The present study investigated indirectly the possible impact of adiposity via leptin, principally secreted from the subcutaneous fat on the occurrence of hypertension. The absence of an independent association of leptin with blood pressure after adjusting for obesity in the current study, negate the possible contribution of leptin in the pathogenesis of hypertension which is in agreement with the results documented in literature [33, 34]. In an earlier study involving African women with obesity and hypertension, it was observed that the correlation between leptin and blood pressure disappeared after adjustments for other components of the insulin resistance syndrome is in agreement with results observed in our study [33]. Similarly in another study it was observed that a significant association between leptin and blood pressure disappeared after adjusting for BMI, whereas the association between blood pressure and BMI persisted after adjusting for leptin levels [34].

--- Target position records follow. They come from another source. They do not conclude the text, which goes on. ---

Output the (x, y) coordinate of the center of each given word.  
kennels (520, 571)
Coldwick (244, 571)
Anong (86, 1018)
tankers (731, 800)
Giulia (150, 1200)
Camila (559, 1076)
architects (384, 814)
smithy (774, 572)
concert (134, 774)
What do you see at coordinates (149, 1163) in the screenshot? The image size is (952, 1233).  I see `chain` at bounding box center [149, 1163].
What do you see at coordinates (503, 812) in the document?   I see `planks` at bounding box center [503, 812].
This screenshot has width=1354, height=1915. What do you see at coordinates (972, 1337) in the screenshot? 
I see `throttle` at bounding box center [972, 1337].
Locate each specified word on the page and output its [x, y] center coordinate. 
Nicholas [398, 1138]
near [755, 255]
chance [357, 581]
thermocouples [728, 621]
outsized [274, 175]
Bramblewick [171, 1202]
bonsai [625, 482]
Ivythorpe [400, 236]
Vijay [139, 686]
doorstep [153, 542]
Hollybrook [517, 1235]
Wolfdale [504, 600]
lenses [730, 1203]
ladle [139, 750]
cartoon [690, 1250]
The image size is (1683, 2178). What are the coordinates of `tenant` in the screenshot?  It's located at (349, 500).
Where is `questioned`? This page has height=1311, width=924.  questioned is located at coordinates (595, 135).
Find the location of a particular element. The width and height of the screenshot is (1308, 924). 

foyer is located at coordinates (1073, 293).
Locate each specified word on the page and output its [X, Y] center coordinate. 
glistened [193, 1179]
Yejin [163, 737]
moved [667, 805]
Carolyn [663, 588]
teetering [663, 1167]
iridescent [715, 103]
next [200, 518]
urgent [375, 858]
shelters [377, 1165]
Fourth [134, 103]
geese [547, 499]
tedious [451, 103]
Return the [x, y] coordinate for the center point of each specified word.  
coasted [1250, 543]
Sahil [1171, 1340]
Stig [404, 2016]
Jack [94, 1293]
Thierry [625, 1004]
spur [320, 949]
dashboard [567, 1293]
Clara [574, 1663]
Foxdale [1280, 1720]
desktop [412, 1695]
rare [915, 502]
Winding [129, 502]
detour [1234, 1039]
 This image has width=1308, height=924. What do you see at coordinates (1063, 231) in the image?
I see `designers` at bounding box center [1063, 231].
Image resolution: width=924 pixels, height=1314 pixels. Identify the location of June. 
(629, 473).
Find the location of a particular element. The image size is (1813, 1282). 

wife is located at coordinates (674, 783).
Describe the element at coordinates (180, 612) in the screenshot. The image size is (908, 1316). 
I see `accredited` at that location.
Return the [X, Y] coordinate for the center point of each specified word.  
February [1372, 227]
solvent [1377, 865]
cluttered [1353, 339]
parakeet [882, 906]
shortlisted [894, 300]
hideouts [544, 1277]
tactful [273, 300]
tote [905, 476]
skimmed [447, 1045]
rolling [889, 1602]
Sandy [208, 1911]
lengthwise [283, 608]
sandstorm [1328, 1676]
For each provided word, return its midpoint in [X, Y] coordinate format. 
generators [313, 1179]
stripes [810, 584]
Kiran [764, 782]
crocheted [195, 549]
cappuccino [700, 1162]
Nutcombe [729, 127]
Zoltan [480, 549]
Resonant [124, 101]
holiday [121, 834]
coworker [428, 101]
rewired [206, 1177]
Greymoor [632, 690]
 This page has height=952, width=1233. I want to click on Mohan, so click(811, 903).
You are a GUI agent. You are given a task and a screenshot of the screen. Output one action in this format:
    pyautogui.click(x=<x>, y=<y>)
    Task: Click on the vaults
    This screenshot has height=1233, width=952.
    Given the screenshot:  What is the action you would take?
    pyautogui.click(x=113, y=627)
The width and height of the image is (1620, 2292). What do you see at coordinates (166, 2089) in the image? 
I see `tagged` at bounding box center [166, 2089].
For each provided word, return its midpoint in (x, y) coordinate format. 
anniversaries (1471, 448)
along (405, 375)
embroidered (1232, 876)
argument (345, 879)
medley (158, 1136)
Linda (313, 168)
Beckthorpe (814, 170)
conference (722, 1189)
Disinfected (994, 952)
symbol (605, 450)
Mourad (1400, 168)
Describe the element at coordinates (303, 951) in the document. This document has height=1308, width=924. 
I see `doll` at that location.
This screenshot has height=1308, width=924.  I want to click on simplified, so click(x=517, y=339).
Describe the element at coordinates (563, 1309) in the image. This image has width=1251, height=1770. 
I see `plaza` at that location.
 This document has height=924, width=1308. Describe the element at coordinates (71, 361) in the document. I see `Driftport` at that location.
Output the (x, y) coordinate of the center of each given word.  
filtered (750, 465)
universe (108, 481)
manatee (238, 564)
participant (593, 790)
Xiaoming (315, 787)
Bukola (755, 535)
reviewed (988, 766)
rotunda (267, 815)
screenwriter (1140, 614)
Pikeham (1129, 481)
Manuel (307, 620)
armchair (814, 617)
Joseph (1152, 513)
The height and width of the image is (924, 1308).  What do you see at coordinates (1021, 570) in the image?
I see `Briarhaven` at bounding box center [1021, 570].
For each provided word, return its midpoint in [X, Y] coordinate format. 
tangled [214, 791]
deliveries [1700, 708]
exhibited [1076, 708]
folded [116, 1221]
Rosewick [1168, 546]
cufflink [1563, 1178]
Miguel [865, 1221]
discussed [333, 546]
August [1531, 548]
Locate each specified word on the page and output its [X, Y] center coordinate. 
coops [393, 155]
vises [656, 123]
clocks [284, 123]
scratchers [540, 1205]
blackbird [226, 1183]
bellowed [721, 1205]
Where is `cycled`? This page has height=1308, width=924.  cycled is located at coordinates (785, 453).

One of the observations of our study was the presence in a good number of normal weight individuals, of the increased leptin concentration. However, the fact that normal weight does not always rule out excess adiposity could explain the presence of higher leptin concentration in such individuals. This higher leptin concentration in individuals without excess adiposity could also be explained by the fact that leptin production occurs in several other sites other than the adipose tissue [35]. The impaired renal function can also explain the presence of elevated leptin levels [36]. However, this is not clearly apparent in “normal” renal function [37]. The possible differences in the pleiotropic effects for similarly raised leptin concentrations in the presence of hyperleptinemia, generally an expression of leptin resistance, may be the result of differential resistance to the leptin. In order to further understand why non-obese subjects have hyperleptinemia not associated with the unfavorable effects observed in overweight-obese persons requires further evaluation on more number of subjects in each group. Limitation of our study was lack of direct estimation of body fat content that would have provided more direct evidence to refute or accept the role of degree of obesity (adiposity) in leptin mediated influence on blood pressure status and small sample size that limits the generalizability of our findings.
To conclude, our study provides the direct demonstration in a case control study of leptin vs. blood pressure and BMI:
Our study showed that serum leptin levels didn’t have any direct correlation with hypertension when adjusted for BMI.
Conclusion
Our study demonstrated that serum leptin levels are significantly elevated in obesity and have a direct correlation with the degree of obesity. However, our study does not support any direct correlation between serum leptin and blood pressure.